Data for analysis ▸
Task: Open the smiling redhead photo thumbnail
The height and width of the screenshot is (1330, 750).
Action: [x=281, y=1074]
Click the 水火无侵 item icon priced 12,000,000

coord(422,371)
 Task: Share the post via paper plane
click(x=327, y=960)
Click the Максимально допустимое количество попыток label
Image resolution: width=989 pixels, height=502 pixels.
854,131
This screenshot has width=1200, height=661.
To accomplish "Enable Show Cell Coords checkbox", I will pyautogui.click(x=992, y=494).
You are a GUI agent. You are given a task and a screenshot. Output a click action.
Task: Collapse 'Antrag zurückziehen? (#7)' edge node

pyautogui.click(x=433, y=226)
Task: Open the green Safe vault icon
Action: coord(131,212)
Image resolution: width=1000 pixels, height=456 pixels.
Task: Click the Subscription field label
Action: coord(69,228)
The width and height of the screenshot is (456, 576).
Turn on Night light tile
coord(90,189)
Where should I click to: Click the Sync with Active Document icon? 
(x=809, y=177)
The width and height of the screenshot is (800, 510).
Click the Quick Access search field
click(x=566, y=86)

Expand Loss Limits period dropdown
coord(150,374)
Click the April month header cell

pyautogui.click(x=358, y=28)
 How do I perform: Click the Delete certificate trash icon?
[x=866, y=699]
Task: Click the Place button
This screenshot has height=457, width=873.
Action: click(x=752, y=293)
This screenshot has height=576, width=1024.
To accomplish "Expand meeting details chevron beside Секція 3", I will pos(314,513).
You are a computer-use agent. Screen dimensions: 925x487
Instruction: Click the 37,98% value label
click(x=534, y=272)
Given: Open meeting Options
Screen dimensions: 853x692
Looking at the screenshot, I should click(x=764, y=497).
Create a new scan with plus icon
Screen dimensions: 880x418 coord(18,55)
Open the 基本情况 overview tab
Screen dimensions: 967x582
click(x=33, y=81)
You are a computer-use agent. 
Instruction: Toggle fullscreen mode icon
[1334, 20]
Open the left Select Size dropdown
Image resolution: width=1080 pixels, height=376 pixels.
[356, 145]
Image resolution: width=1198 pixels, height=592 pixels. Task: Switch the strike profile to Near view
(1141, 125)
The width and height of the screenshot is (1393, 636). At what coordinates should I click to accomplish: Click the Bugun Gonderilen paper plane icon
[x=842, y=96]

Exercise aim ▸ The reply should hold only the lines from the top of the records through the line that has "This screenshot has height=576, width=1024.", each one exact.

Task answer ▸
Task: Open the smiling redhead photo thumbnail
The height and width of the screenshot is (1330, 750).
Action: [x=281, y=1074]
Click the 水火无侵 item icon priced 12,000,000

coord(422,371)
 Task: Share the post via paper plane
click(x=327, y=960)
Click the Максимально допустимое количество попыток label
Image resolution: width=989 pixels, height=502 pixels.
854,131
This screenshot has width=1200, height=661.
To accomplish "Enable Show Cell Coords checkbox", I will pyautogui.click(x=992, y=494).
You are a GUI agent. You are given a task and a screenshot. Output a click action.
Task: Collapse 'Antrag zurückziehen? (#7)' edge node

pyautogui.click(x=433, y=226)
Task: Open the green Safe vault icon
Action: coord(131,212)
Image resolution: width=1000 pixels, height=456 pixels.
Task: Click the Subscription field label
Action: coord(69,228)
The width and height of the screenshot is (456, 576).
Turn on Night light tile
coord(90,189)
Where should I click to: Click the Sync with Active Document icon? 
(x=809, y=177)
The width and height of the screenshot is (800, 510).
Click the Quick Access search field
click(x=566, y=86)

Expand Loss Limits period dropdown
coord(150,374)
Click the April month header cell

pyautogui.click(x=358, y=28)
 How do I perform: Click the Delete certificate trash icon?
[x=866, y=699]
Task: Click the Place button
This screenshot has height=457, width=873.
Action: click(x=752, y=293)
This screenshot has height=576, width=1024.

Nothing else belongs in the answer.